Certain herbs, like thyme and rosemary, dry beautifully. To dry these herbs all you have to do is cut off the stems, lay them on a piece of parchment paper on a pan and let it rest for about 7 days. After that, pull the leaves off and place in a spice jar away from sunlight or heat.

dried rosemary

I dry my rosemary and buy pretty glass jars and give it away at Christmas. Also, you can use dried rosemary to make an herb butter which is excellent on rolls or whipped into mashed potatoes and makes a good hostess gift.

Mint and oregano have a slightly higher moisture content and are better dried after you pick the leaves off the plant. Don’t let the leaves touch each other as this may increase the chance of the herbs molding before they have a chance to dry. Place the leaves on a paper towel on a baking sheet and cover with another paper towel.  Place them in an oven for 24-48 hours (turn on the light in the oven, not the heat).
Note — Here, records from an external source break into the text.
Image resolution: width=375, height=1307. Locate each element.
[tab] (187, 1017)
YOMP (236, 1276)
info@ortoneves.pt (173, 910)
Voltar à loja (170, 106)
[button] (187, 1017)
Leaves are ready when they crumble in your hand.

My favorite thing to do with cilantro is let it go to seed and then collect those seeds which are coriander seeds (and those are expensive in the store). Coriander seeds have great flavor. Another option though is to chop cilantro, place nearly 1 tablespoon in an ice cube tray and fill it with water. Freeze. This retains some of the original cilantro flavor, but will still not be the same.
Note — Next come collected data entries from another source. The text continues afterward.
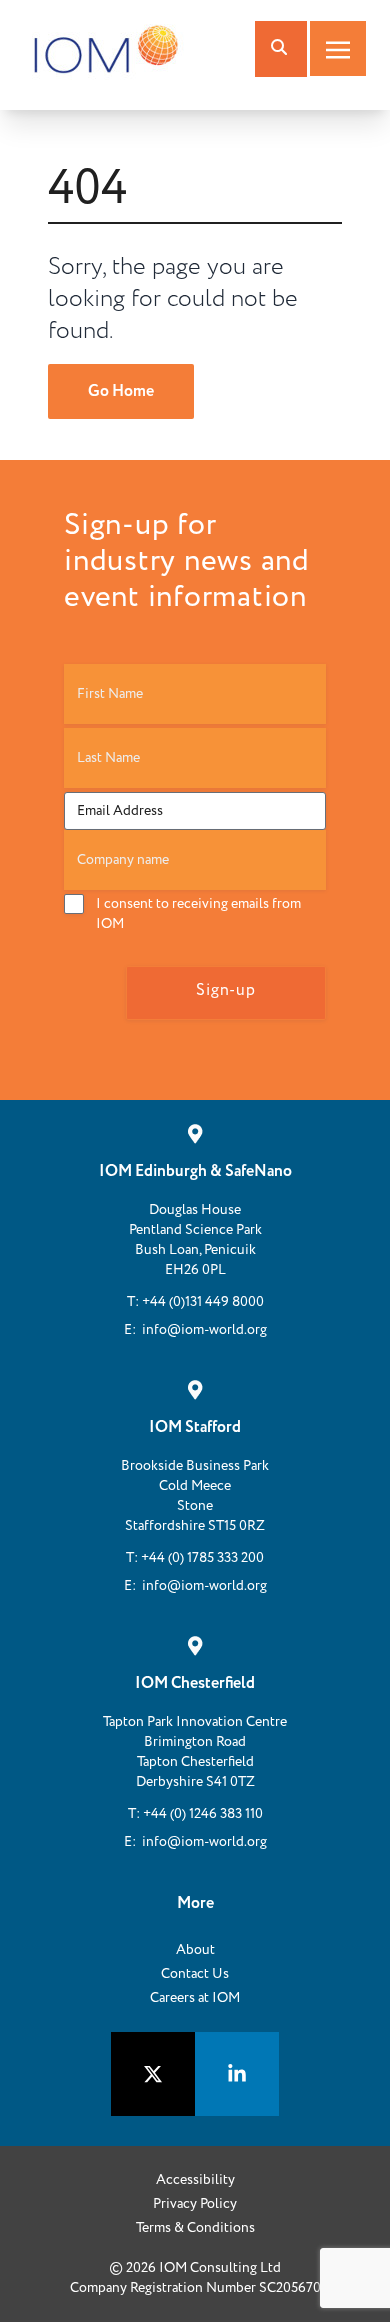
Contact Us (195, 1974)
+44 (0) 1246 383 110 (203, 1814)
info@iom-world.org (204, 1330)
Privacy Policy (195, 2204)
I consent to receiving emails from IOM (198, 914)
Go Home (121, 391)
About (195, 1950)
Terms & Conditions (195, 2228)
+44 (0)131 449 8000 (203, 1302)
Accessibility (195, 2180)
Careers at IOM (195, 1998)
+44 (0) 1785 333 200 (202, 1558)
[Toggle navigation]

Hopefully this will help you enjoy the last weeks of your herb garden and stretch that flavor into winter.

Easy Pesto

3/4 cup extra virgin olive oil

2 large garlic cloves, peeled

1/2 cup pine nuts, walnuts, almonds or a combination (I usually use almonds)

3/4 cup grated Parmesan cheese

3 cups fresh basil, no stems

3/4 cup fresh chopped parsley

Salt to taste

In a food processor, combine the oil, garlic, almonds and Parmesan cheese. Then, feed in the herbs and blend until combined.   It is so easy and freezes very well.

Recipe was originally adapted from Mollie Katzen’s Moosewood Cookbook.